In international news the major event of the past week was the formation of the pro-austerity New Democracy-led coalition government in Greece. After the Greek election result the focus quickly shifted to Spain and the solvency concerns of its banks. An independent audit revealed that Spain's banking system will require 62 billion Euros in a worse case scenario (the EU creditors have provided a 100 billion facility). During the week Spain was also able to get away 2.2 billion of 2, 3 and 5 year government bonds but had to pay a record yield of 6.07% for the 5 year bond. The G20 summit concluded in Mexico on Tuesday with the world leaders promising greater co-ordinated policy action and with tentative steps made towards a banking union in Europe although this appears a long way off. On Thursday it was the US Federal Reserve's turn to take centre stage with a downward revision of 2012 economic growth and an upward revision of unemployment. The Federal Reserve cut 0.5% from economic growth to a 1.4%-2.4% forecast for this year and forecasted unemployment to now stay above 8% for this year and in the 8%-8.2% range. The markets were further disappointed when the US Federal Reserve announced an extension of "Operation Twist" (the buying of long dated treasuries and the selling of short dated ones) rather than another round of quantitative easing (QE3).
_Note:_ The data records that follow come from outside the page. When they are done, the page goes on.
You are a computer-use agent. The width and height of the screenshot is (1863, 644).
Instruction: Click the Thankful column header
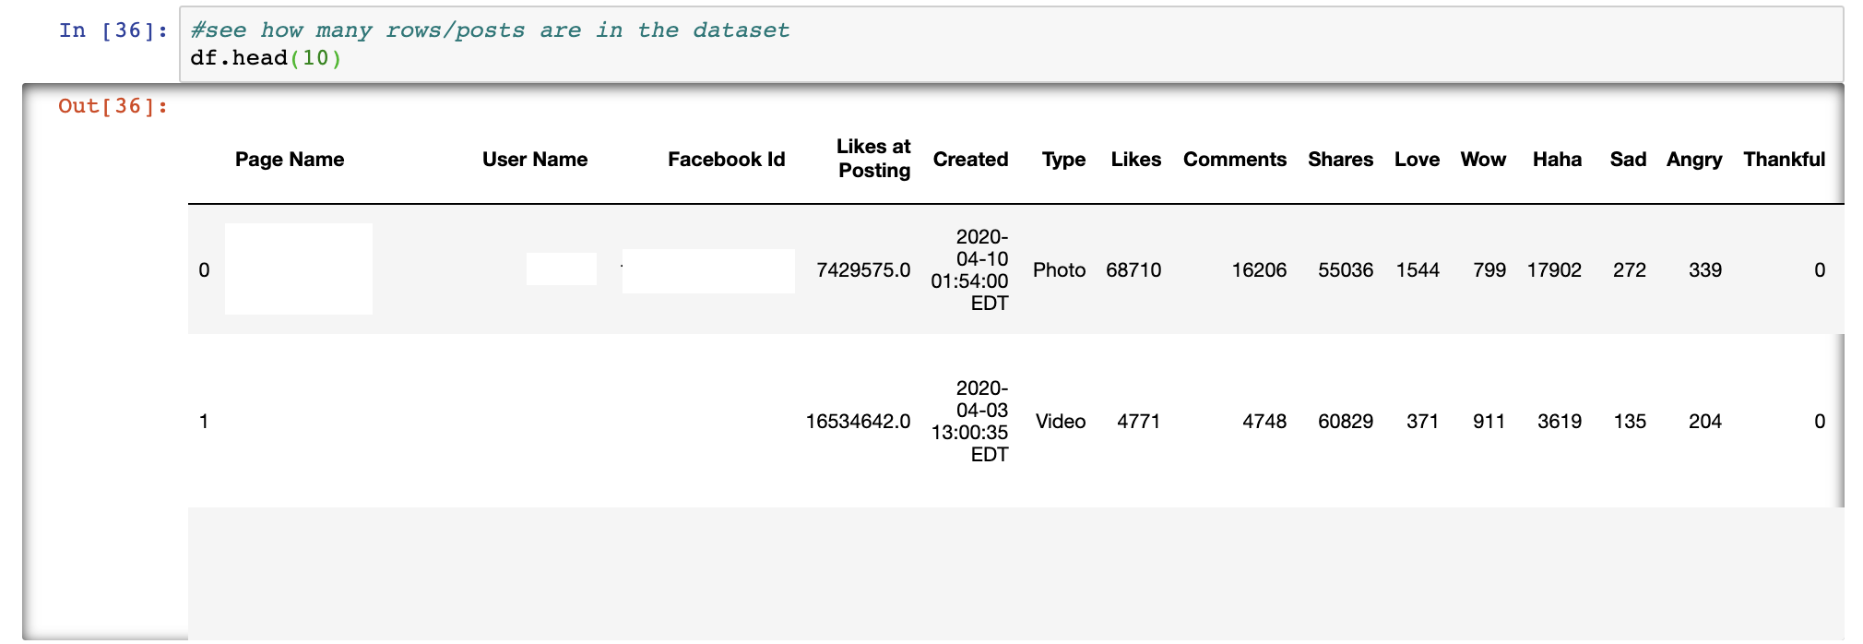coord(1784,160)
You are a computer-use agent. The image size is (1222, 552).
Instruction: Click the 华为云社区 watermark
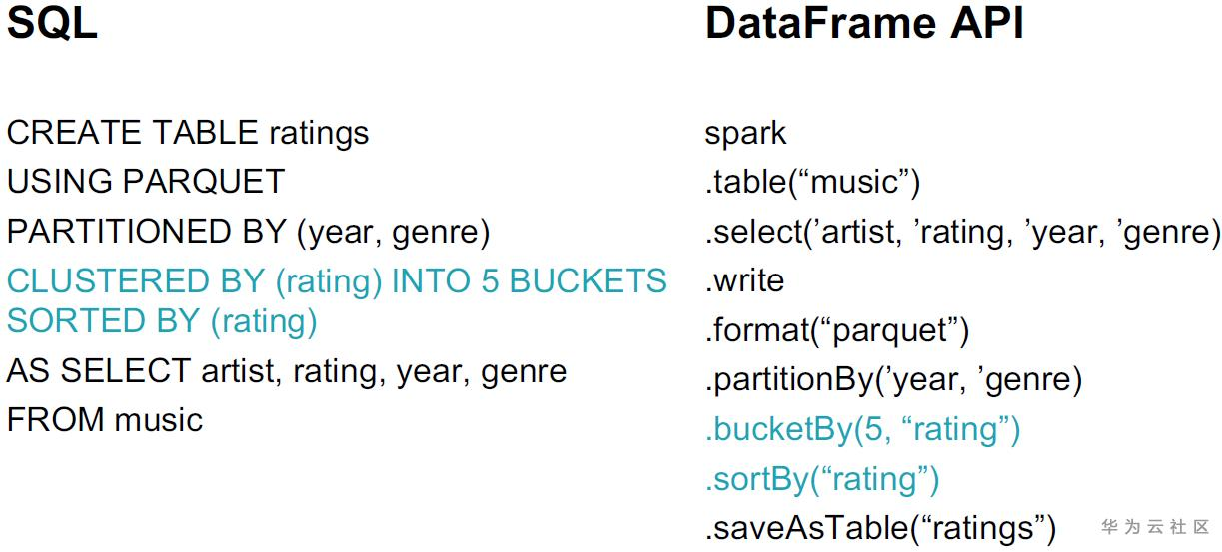pos(1156,526)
Over the weekend the leaders of the four largest EU economies (Germany, Italy, France and Spain) agreed to mobilise 1% of European GDP that is 120 -130 billion Euros for the purpose of kickstarting growth in the euro zone.
The week ahead will once again be dominated by international news with the European Union heads of government summit to be held on Thursday and Friday. There is also the official Chinese purchasing managers index which is a key measure of the Chinese manufacturing sector. Locally there is data out on private sector credit.